KUTIPAN DOKUMEN:
>>>

Senin, 15 Februari 2010

CATATAN DARI PENJARA WANITA - MALANG

Hari Sabtu, 13 Pebruari 2010 merupakan hari yang telah kami tetapkan untuk berkunjung ke penjara wanita dengan maksud untuk melakukan pertemuan pendahuluan dengan para pengelola guna meminta ijin untuk melakukan pengabdian di sana. Dengan optimis kami janjian berangkat jam 8 pagi, kami akan berangkat dari rumah masing-masing dan bertemu langsung di lokasi. Pagi itu, ketika aku belum keluar rumah, tiba-tiba hp-ku berbunyi, ternyata temanku yang sedang naik mikrolet menelepon karena dia telah sampai di Kacuk, kebalasan karena tidak tahu dimana lokasi penjara wanita yang sebenarnya. Ketika aku balik bertanya, apakah bukan yang di dekat RS. Lavalette, dia bilang itu penjara laki-laki. Lalu dia bilang akan naik becak untuk menemukan lokasi penjara wanita.
Untuk menyusul temanku, aku memutuskan untuk naik ojek. Ketika aku bilang ke penjara wanita, tukang ojeknya kelihatan ragu-ragu, kemudian dia bertanya, apakah aku sudah pernah ke sana, ketika kujawab belum, tapi saya tahu kalau lokasinya di daerah Kacuk. Lalu tukang ojek tersebut bertanya kepada teman-temanya, dimana lokasi penjara wanita, segerombolan tukang ojek pun memandang aneh padaku, kemuadian salah seorang memberitahu bahwa itu lokasinya di Kacuk, kalau tidak tahu tempatnya, dia bersedia mengangkutku. Namun tukang ojek pertama memutuskan menstarter motornya dan kami pun berangkat. Setelah kami sampai di daerah Kacuk, barulah kami bertanya-tanya. Di depan sebuah rumah kami berhenti. Di depan rumah ada seorang bapak yang sedang memperbaiki pintu depan. Setelah aku permisi dan bertanya dimanakah lokasi penjara wanita, orang tersebut memandang aneh kepada kami, setelah dia menunjukkan arah penjara, dia pun bertanya kepada kami. Dari mana? Ketika kami jawab “Arjosari” dia pun diam, dengan ekspresi yang tak dapat kuterjemahkan.

<<<

TUGAS WAJIB:
a) Ringkas paragraf dalam catatan tentang penjara wanita yang diawali "Hari Sabtu, 13 Pebruari 2010" menjadi daftar butir singkat yang tetap memuat fakta utamanya.
b) Lanjutkan catatan tentang penjara wanita, dimulai setelah kalimat terakhirnya yang berakhir dengan "ekspresi yang tak dapat kuterjemahkan".
Materi sesudah ini terpisah dari catatan tentang penjara wanita.

CUPLIKAN DATA:
>>>

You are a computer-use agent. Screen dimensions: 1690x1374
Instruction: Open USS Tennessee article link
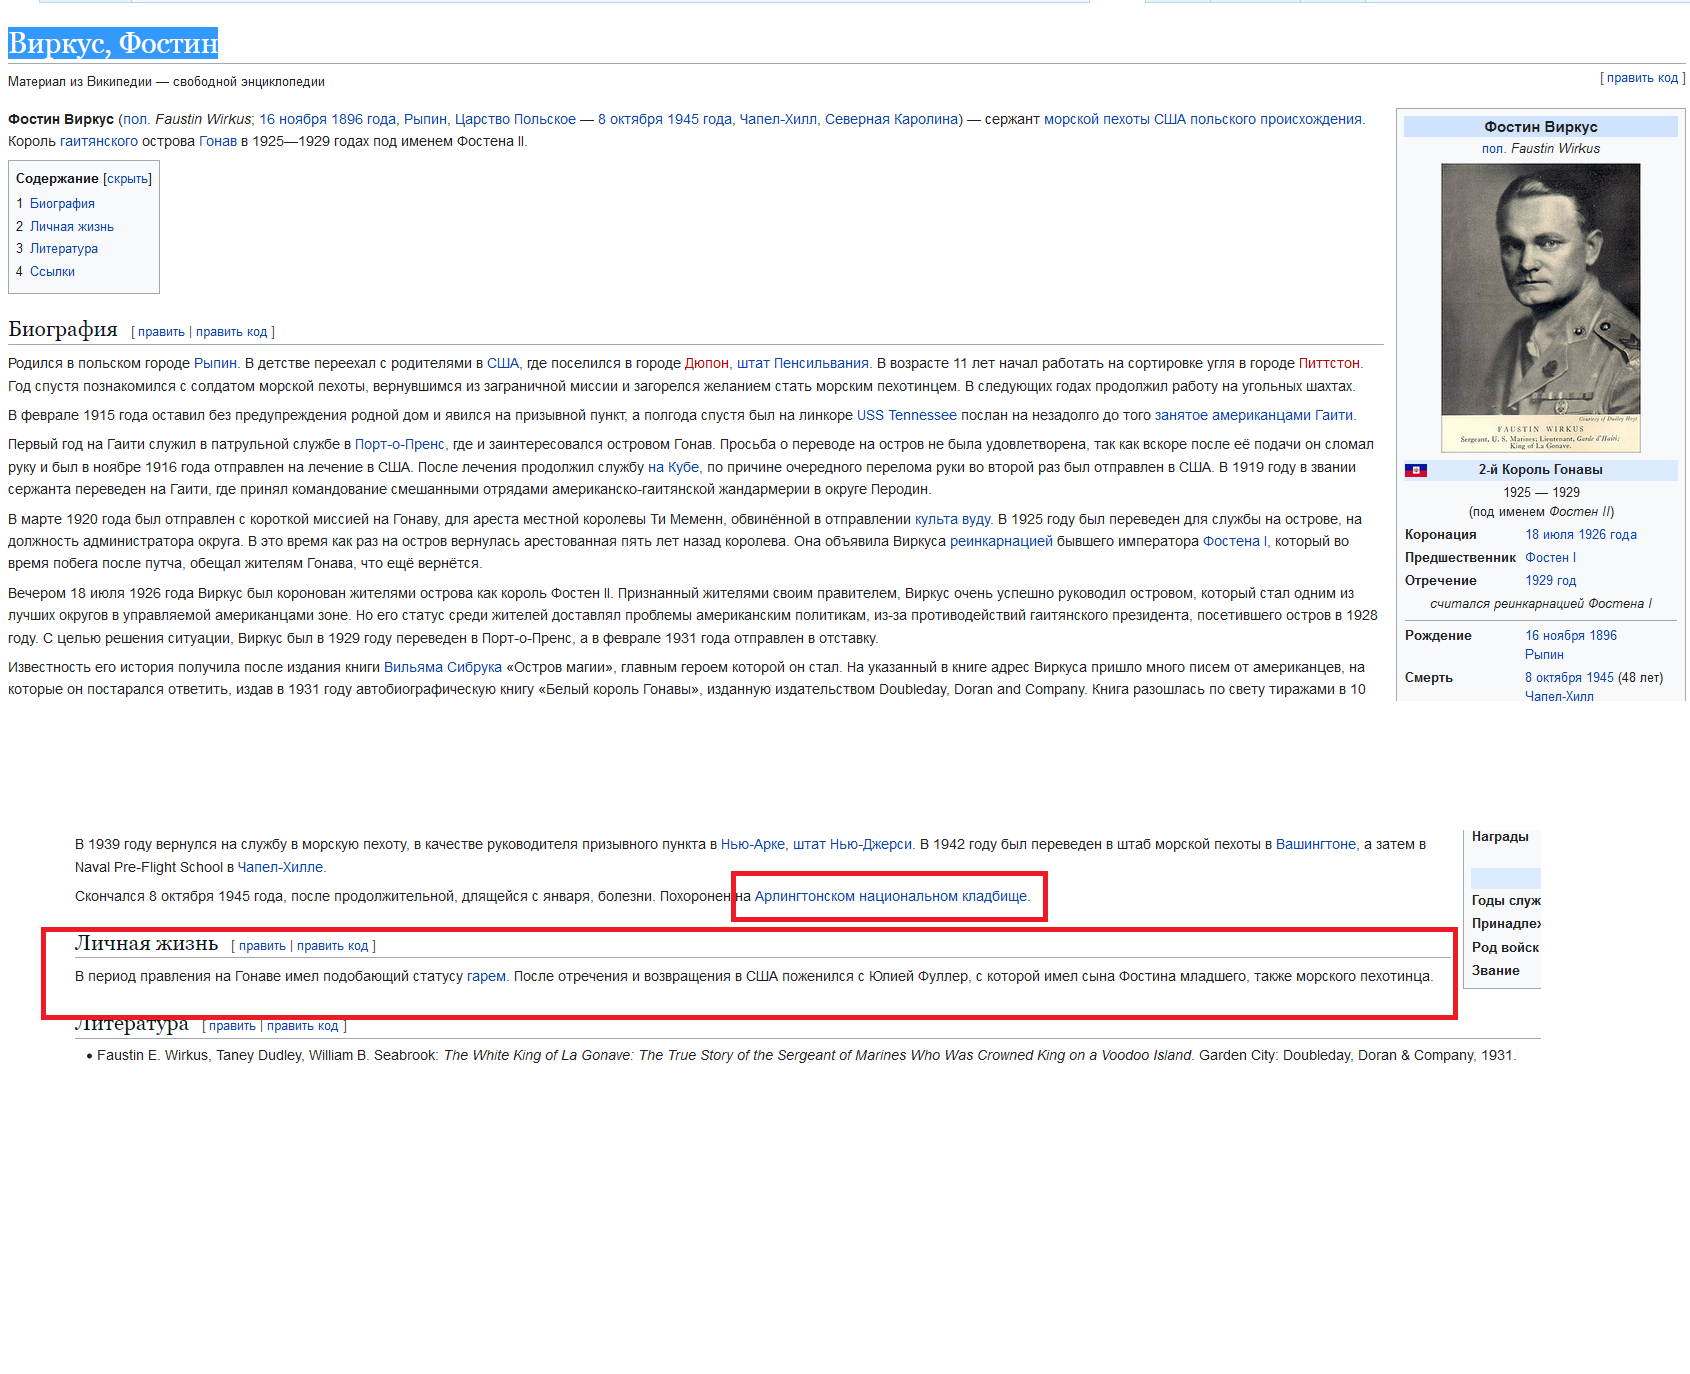[x=906, y=416]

<<<

JAWABAN TUGAS:
a)
- Sabtu, 13 Pebruari 2010 ditetapkan sebagai hari kunjungan ke penjara wanita. Tujuannya mengadakan pertemuan pendahuluan dengan pengelola untuk meminta izin melakukan pengabdian di sana.
- Mereka janjian berangkat pukul 8 pagi dari rumah masing-masing dan bertemu langsung di lokasi.
- Sebelum penulis keluar rumah, temannya menelepon dari mikrolet. Ia sudah sampai di Kacuk, tetapi tidak tahu letak pasti penjara wanita.
- Menurut temannya, penjara di dekat RS. Lavalette adalah penjara laki-laki.
- Temannya memutuskan naik becak untuk menemukan lokasi penjara wanita.

b)
Setelah sempat kebablasan, kami pun memutar dan aku melihat temanku berdiri di pinggir jalan, depan penjara wanita. Setelah ojek yang kutumpangi berhenti di halaman depan penjara wanita, aku mendatangi temanku untuk kuajak masuk. Sesaat kami saling berpandangan, karena kami sama-sama tidak tahu bagaimana prosedur berkunjung ke penjara dan tidak dapat menduga bakal seperti apa penerimanaan mereka, mengingat kami tidak membawa surat pengantar dari manapun.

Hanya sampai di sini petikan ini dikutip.